■ **INSTRUCTION**
Turn the rows below into a JSON list of strings, with one string per line and no blank lines. Start at the line that holds "You are a GUI", go through the end of the rows with both ends included, and leave the pictures out.

■ **RAW DATA**
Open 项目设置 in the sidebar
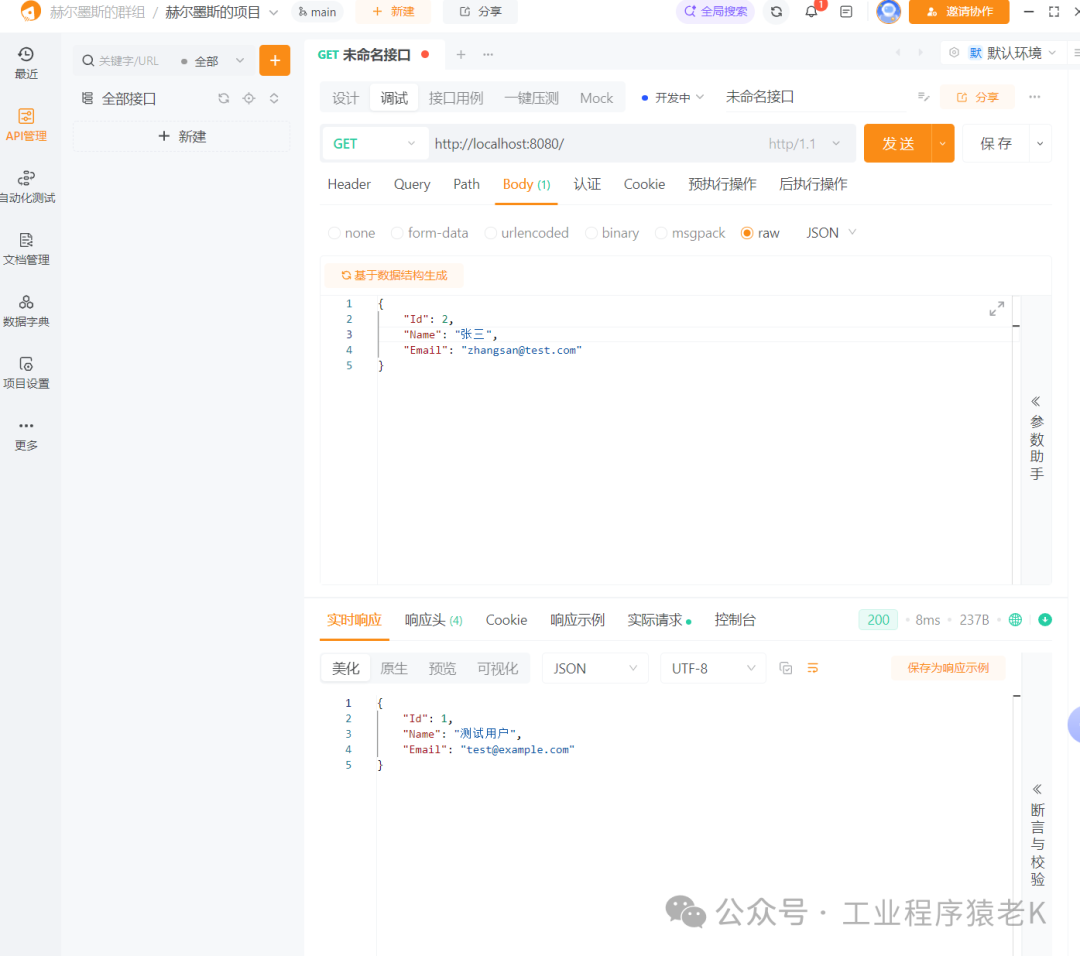This screenshot has height=956, width=1080. [x=26, y=372]
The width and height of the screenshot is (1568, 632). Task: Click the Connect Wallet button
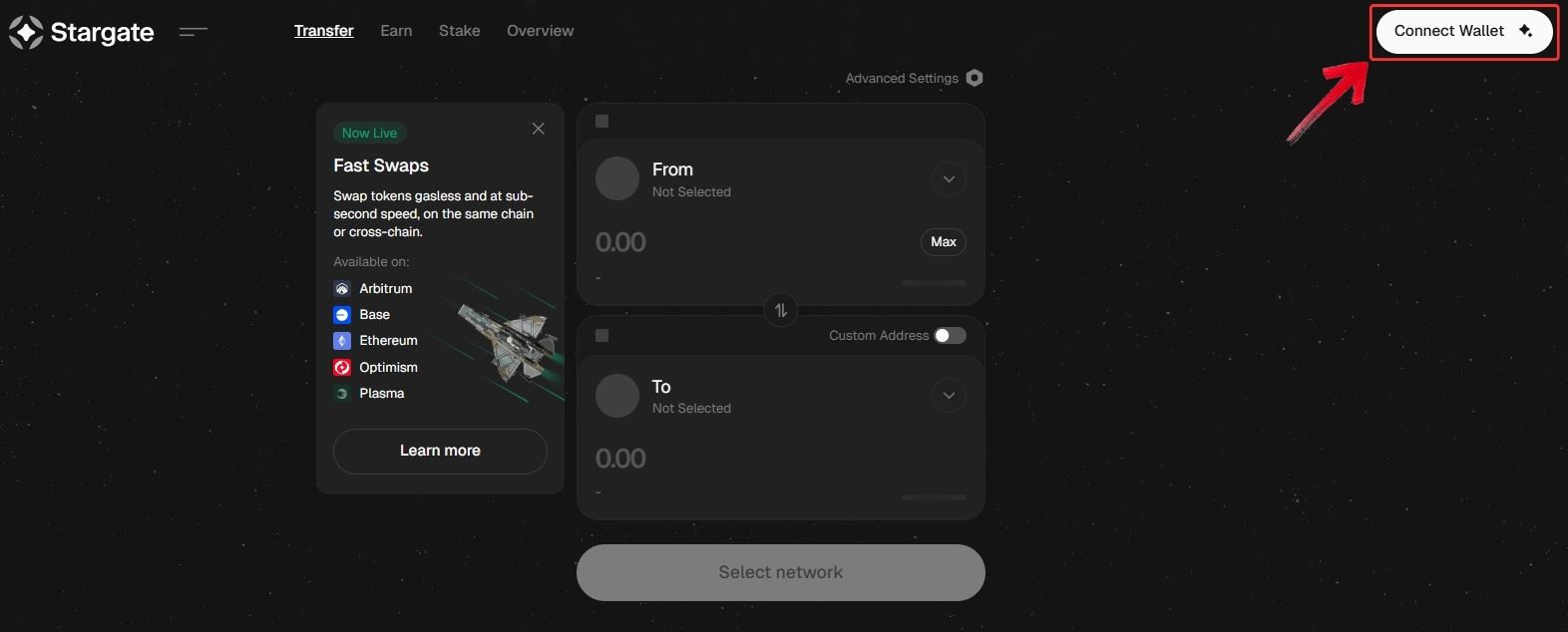click(x=1464, y=31)
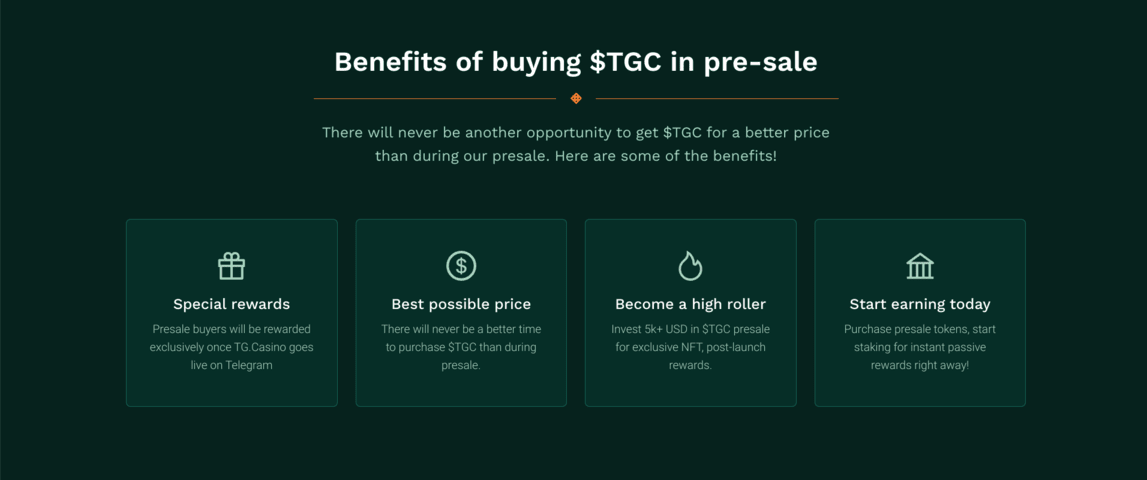Click the bank building icon

[920, 266]
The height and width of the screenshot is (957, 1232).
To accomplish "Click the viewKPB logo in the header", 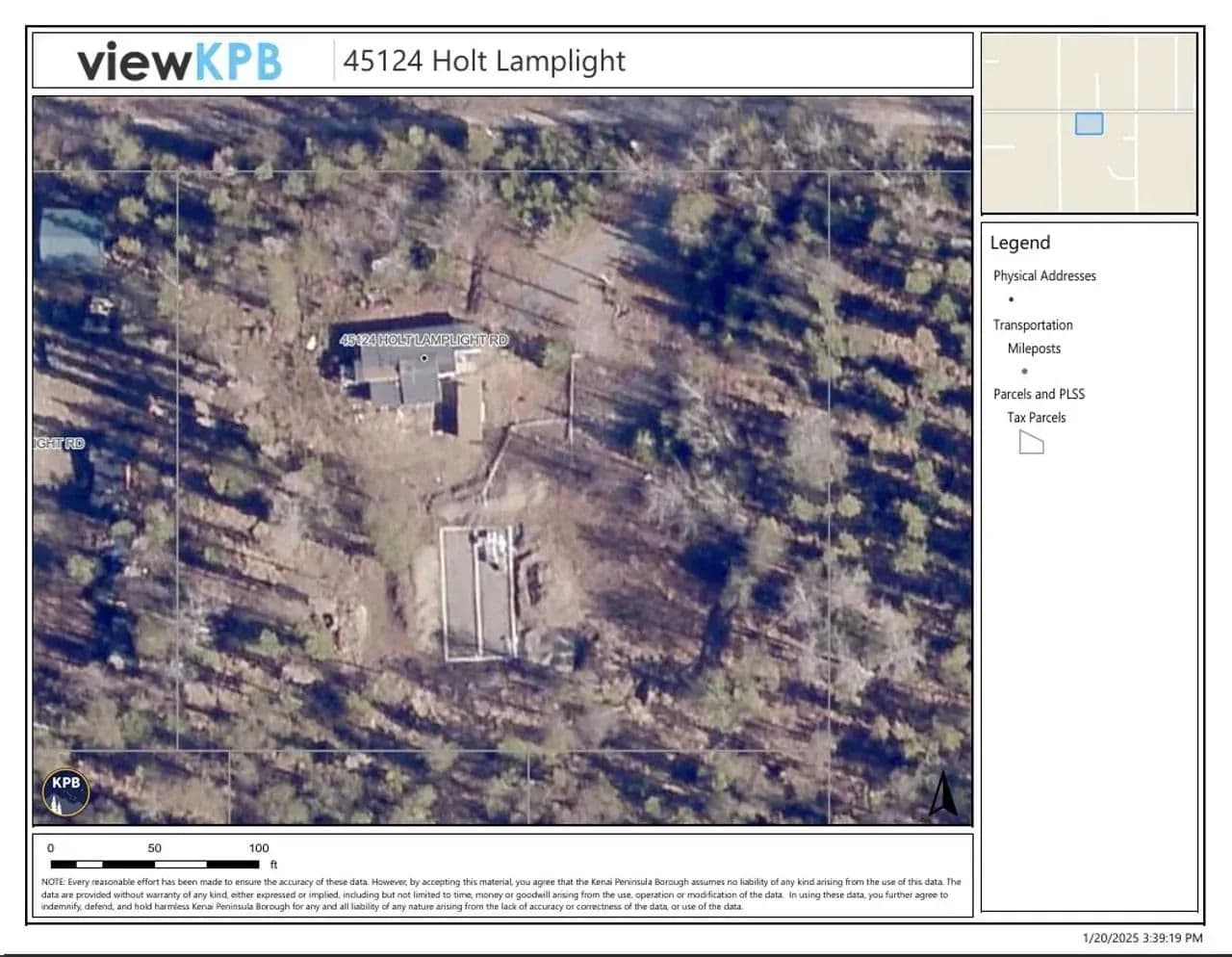I will [180, 62].
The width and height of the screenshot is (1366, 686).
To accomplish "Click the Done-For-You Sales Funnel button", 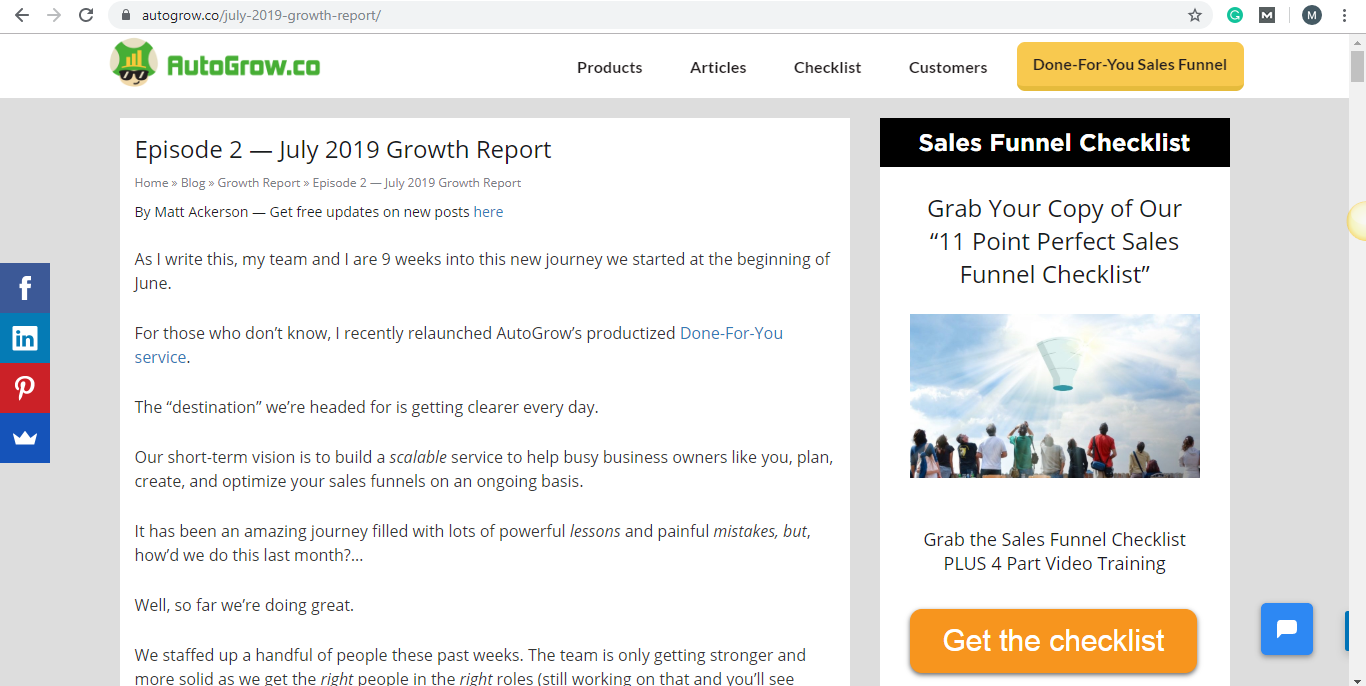I will [1129, 64].
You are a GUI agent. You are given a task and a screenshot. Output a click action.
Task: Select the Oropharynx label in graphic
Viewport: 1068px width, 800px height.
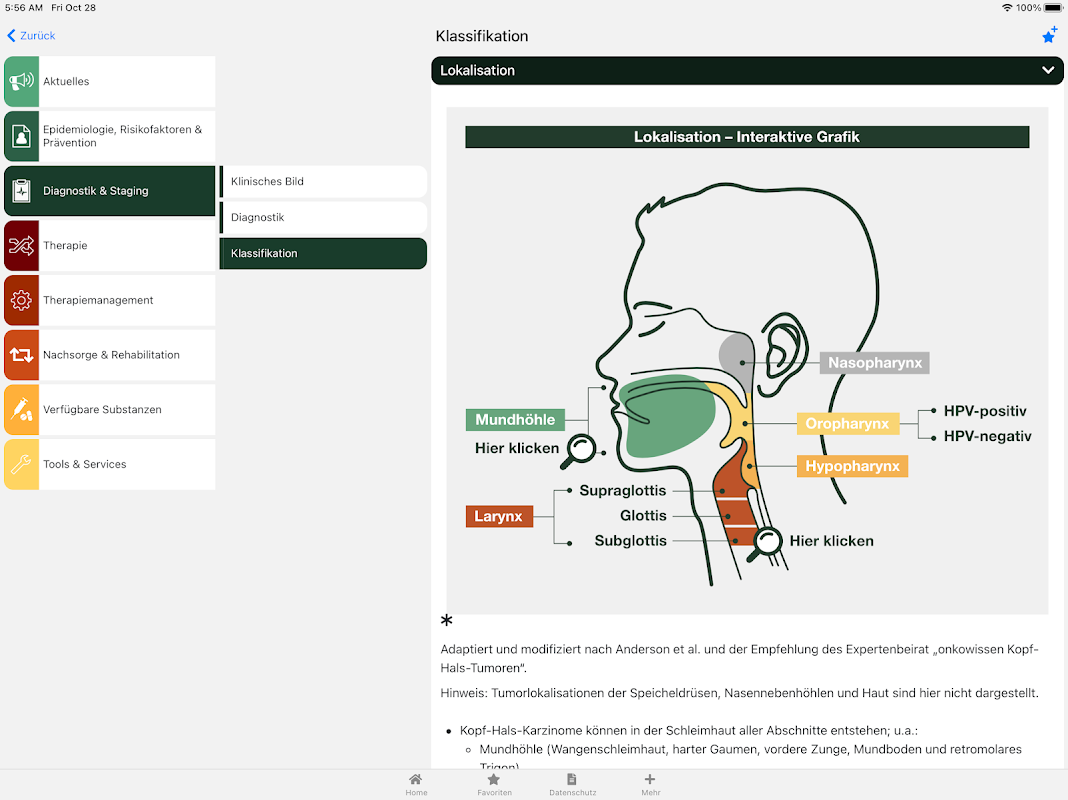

■ **SOLVED EXERCISE**
[
  "You are a GUI agent. You are given a task and a screenshot. Output a click action.",
  "Task: Select the Oropharynx label in graphic",
  "Viewport: 1068px width, 800px height."
]